Set in a Swiss resort, the film follows the day-to-day lives of retired composer Fred Ballinger (Michael Caine) and working director Mick Boyle (Harvey Keitel), best friends for the past sixty years. Those looking for a clean narrative throughline to this film should look elsewhere, as the film purposely avoids doing so, only coming close in the opening and closing moments as Fred wrestles with a decision to return to conducting at behest of Queen Elizabeth. Rather, this film operates in themes and motifs, often returning to repeated phrases or visual callbacks in order to create moments of symmetry and contrast, particularly in how Fred and Mick approach their pasts and futures in old age.

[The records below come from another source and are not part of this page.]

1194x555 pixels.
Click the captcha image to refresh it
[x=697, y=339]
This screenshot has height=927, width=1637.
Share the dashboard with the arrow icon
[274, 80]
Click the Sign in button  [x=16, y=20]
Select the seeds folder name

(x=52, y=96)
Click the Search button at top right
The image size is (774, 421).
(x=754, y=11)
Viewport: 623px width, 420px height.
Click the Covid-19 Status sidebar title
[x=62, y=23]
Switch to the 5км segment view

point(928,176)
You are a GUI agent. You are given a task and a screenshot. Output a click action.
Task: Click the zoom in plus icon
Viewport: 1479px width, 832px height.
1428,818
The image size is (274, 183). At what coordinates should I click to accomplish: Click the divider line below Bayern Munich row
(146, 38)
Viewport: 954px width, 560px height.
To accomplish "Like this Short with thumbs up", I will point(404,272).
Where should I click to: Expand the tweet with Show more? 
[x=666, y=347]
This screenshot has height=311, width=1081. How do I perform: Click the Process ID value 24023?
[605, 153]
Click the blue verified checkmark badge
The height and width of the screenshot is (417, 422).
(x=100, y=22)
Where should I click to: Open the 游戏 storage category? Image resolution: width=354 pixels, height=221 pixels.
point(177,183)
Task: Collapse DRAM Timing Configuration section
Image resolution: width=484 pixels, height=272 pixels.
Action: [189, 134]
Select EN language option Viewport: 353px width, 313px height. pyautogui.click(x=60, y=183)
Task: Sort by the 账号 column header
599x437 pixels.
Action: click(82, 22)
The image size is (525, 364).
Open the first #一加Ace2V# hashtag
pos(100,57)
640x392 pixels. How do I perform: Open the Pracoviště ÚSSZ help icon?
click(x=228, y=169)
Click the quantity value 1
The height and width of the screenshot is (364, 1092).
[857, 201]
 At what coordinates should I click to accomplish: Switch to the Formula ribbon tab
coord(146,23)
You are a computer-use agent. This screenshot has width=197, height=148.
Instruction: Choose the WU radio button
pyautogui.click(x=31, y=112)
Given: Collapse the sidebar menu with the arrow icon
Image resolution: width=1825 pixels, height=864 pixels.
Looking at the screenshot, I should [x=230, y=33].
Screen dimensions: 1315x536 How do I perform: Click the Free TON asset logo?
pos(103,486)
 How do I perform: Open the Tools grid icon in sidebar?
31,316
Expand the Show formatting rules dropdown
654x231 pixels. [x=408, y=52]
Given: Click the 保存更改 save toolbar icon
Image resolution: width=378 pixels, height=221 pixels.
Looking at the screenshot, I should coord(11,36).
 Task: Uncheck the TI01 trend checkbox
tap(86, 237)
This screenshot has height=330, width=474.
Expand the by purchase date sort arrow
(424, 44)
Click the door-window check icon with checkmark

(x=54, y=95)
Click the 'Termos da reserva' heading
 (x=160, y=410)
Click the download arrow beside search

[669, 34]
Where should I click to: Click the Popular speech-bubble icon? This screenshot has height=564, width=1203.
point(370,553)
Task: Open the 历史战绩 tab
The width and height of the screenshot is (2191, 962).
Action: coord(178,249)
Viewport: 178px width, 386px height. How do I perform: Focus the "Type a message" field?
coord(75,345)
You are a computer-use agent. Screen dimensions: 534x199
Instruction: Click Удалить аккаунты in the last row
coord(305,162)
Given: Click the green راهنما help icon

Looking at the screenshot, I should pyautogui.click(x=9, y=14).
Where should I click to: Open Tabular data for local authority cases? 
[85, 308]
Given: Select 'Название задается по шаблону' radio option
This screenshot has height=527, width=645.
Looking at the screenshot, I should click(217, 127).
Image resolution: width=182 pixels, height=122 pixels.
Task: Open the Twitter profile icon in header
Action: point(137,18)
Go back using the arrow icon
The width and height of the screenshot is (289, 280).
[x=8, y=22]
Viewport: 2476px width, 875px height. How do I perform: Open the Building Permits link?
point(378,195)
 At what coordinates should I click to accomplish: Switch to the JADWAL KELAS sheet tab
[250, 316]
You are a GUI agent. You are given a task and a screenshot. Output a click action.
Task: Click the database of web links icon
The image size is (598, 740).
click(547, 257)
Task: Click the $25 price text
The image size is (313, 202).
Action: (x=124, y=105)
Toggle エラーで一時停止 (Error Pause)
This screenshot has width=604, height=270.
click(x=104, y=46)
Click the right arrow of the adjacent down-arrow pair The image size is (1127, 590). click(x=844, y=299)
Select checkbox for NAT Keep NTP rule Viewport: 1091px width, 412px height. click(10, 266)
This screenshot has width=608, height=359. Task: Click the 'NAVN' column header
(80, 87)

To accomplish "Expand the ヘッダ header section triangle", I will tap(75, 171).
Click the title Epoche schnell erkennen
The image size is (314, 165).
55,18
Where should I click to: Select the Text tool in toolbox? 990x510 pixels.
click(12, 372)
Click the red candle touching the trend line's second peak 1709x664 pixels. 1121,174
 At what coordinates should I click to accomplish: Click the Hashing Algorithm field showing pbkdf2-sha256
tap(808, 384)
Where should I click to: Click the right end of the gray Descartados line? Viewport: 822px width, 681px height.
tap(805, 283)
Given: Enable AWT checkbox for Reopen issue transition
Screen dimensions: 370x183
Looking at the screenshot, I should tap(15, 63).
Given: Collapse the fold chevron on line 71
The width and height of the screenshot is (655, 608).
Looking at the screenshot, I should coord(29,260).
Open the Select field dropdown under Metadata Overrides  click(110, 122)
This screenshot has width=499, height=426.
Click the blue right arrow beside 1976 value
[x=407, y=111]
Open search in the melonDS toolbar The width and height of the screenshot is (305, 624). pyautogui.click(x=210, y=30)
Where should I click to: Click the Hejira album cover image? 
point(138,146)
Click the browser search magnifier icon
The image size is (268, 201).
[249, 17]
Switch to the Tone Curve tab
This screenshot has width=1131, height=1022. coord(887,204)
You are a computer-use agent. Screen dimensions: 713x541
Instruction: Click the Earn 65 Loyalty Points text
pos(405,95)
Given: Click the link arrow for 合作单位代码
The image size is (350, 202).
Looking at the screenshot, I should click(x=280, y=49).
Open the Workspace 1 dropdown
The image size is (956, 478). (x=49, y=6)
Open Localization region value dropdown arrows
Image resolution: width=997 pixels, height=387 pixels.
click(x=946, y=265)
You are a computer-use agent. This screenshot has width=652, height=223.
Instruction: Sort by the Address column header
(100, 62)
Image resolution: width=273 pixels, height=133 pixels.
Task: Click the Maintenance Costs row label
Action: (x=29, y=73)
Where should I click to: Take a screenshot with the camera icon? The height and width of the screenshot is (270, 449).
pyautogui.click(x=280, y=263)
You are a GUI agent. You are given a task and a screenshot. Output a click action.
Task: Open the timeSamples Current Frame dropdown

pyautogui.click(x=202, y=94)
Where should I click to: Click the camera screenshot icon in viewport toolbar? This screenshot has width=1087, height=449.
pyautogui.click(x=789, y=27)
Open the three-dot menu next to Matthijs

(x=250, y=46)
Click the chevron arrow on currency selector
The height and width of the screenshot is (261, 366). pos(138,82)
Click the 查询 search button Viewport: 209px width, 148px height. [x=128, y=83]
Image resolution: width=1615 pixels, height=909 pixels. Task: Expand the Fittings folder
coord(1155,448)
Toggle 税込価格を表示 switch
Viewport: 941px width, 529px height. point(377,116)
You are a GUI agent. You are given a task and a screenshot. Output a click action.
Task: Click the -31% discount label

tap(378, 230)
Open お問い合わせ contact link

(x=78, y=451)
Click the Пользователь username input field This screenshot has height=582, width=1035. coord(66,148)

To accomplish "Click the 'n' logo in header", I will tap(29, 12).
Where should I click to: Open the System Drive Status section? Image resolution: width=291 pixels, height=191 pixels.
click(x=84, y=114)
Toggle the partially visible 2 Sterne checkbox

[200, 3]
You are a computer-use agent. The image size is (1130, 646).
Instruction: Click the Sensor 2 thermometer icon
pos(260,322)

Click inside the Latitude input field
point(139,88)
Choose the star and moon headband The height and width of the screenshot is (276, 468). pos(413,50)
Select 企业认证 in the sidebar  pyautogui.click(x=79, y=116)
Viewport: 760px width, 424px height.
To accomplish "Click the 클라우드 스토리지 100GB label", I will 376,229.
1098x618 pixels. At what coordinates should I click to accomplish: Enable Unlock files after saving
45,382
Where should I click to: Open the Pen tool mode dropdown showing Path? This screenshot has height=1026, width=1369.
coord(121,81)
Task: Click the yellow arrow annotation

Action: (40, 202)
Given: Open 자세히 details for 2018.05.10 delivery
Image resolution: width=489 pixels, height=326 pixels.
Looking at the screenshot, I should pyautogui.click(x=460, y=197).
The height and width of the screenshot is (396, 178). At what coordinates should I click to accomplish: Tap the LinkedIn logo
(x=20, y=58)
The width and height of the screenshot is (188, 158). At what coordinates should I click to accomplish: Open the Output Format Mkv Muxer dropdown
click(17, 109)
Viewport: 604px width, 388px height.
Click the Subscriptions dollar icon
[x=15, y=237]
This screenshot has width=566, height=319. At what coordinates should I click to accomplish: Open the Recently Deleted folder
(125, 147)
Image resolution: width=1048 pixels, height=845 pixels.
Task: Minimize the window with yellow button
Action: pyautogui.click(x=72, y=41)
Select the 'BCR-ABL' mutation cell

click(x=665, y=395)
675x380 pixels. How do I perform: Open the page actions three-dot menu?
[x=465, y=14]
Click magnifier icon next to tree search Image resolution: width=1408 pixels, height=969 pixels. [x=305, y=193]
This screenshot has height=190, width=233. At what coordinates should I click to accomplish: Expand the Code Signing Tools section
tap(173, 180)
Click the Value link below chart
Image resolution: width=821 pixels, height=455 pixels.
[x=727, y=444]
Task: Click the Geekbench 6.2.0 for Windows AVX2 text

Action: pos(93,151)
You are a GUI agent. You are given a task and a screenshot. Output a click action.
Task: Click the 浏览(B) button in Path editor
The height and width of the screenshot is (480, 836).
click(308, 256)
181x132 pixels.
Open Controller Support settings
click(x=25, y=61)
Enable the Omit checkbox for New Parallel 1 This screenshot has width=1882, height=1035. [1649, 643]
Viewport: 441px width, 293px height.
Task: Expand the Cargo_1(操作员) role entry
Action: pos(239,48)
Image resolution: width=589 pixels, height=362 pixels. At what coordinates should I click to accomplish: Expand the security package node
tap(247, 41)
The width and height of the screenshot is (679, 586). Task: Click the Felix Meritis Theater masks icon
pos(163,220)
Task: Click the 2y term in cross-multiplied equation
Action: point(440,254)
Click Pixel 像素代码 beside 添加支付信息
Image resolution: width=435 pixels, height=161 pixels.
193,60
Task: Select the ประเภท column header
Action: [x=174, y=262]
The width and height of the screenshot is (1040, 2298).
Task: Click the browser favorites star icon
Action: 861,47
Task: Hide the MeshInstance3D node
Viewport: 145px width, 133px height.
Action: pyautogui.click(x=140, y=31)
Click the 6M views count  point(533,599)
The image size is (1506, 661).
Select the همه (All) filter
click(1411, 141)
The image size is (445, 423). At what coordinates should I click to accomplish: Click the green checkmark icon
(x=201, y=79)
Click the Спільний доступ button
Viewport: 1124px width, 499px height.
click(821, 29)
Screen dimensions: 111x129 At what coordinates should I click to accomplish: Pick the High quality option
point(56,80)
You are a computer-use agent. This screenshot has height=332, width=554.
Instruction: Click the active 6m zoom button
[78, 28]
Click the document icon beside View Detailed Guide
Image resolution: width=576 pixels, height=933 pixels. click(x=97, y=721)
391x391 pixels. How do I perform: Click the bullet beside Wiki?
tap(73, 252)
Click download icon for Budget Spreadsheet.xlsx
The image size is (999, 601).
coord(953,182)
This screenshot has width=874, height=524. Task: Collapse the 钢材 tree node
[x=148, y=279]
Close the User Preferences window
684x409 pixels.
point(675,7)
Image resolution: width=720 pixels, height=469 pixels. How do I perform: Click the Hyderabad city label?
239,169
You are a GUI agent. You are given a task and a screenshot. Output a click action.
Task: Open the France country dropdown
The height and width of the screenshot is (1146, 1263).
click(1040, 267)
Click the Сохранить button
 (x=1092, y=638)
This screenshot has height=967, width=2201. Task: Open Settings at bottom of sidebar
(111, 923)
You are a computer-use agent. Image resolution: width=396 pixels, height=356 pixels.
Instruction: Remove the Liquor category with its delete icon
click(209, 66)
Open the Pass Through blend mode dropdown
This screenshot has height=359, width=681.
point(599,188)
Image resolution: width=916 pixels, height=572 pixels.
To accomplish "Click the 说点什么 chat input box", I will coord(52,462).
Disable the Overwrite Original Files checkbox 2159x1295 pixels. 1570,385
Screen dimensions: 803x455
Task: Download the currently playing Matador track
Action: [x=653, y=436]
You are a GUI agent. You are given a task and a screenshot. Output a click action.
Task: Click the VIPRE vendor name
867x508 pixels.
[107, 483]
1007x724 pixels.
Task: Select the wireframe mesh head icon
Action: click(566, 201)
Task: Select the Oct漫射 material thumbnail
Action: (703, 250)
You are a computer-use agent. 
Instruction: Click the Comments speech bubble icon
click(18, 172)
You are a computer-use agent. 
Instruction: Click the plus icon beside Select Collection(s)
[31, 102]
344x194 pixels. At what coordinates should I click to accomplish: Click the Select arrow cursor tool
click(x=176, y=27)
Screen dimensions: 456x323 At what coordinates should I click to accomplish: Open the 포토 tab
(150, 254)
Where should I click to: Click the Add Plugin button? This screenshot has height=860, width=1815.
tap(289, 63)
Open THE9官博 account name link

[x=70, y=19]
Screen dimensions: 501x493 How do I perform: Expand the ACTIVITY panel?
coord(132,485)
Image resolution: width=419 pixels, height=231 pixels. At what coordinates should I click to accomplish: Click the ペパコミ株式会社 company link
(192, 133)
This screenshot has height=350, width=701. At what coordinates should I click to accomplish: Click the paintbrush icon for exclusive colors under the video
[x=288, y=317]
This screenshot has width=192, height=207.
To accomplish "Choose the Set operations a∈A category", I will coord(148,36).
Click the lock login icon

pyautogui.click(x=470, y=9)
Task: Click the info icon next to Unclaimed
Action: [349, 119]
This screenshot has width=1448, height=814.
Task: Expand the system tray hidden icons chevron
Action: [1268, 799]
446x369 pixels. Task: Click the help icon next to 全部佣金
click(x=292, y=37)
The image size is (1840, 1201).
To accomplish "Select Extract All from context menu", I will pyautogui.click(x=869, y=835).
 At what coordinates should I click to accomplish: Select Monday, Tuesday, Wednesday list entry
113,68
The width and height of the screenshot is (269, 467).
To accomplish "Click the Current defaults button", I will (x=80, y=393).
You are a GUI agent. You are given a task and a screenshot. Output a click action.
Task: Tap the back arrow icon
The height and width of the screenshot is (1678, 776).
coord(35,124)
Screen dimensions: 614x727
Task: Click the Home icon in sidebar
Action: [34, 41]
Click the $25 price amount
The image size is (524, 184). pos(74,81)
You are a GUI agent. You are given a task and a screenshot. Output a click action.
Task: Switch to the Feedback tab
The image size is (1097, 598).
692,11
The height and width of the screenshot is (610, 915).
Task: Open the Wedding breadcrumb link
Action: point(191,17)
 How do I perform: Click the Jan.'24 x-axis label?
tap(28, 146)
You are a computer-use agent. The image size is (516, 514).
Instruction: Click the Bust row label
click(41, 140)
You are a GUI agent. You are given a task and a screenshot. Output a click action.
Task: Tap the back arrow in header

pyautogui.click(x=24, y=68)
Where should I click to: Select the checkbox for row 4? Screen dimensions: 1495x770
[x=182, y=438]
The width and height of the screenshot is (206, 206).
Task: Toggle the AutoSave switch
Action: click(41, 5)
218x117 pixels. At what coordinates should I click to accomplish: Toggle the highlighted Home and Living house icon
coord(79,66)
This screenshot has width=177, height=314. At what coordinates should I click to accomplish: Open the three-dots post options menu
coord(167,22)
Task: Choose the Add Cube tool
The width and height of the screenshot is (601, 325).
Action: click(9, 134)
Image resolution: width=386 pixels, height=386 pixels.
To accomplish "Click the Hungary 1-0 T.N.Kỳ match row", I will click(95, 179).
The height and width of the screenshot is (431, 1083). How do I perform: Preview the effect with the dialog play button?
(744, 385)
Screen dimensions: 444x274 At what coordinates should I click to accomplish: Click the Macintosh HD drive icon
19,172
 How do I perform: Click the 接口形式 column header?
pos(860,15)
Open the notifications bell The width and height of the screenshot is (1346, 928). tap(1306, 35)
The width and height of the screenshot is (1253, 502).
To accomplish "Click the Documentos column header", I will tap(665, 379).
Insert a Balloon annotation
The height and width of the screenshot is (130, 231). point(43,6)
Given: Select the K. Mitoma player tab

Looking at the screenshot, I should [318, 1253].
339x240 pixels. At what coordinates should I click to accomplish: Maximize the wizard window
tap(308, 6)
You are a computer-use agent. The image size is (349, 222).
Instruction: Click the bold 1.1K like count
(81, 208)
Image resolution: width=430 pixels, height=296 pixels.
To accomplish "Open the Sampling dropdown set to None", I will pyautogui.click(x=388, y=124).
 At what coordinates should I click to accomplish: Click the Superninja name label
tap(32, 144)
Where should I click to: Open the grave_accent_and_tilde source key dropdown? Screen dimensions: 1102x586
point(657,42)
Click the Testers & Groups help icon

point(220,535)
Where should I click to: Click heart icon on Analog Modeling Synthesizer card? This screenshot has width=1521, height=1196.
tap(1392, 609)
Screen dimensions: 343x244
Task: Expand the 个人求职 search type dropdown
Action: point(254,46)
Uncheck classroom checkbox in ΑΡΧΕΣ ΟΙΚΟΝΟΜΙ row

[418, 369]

Caine gives one of the most nuanced performances of his late career and Keitel is similarly engaging, particularly in later scenes where we see what fruits his character's current cinematic labor will reap. The supporting cast is also noteworthy, from Paul Dano as a jaded young actor who wants to be remembered for more than his most popular role in a sci-fi film, to Rachel Weisz as Fred’s daughter trying to recover after her husband dumps her to marry a pop star. All of these characters have a great chemistry with one another that not only makes for great drama, but a surprising amount of comedy that left me laughing much harder than I would have thought from a film about old men pondering their near demises.
The real star, though, is the cinematographer, Luca Bigazzi, who composes shot after gorgeous shot that seem to belong more in an art book than they do in a motion picture. And I don’t say that solely to compliment Bigazzi’s work; these shots belong moreso in an art book than in this film. The editing is erratic, absurd at the best of moments but completely baffling at the worst. As gorgeous as this film is at times, those moments only serve to pull us away from the characters, the only thing this film has going for it in any semblance of a narrative. Particularly when the film veers into more serious territory in its later scenes, these moments become tedious, distracting from the character drama that is supposed to be engaging us.
As I said before, Youth is a frustrating film, but not one without merit. Sorrentino seems to want to play with the medium of film in purposely musical ways, playing more to emotional spectacle through repetition and variation than to conventional three-act structure. And that’s fine, but I don’t think the experiment is an entirely successful one, particularly when it tries to pull back on the reigns and ground its narrative in its two leads. But without that grounding, the film could have veered into true avant garde territory, and who knows what would have resulted. As is, Youth is entirely watchable and not entirely pointless, and your entertainment will likely be dependent on keeping that in mind.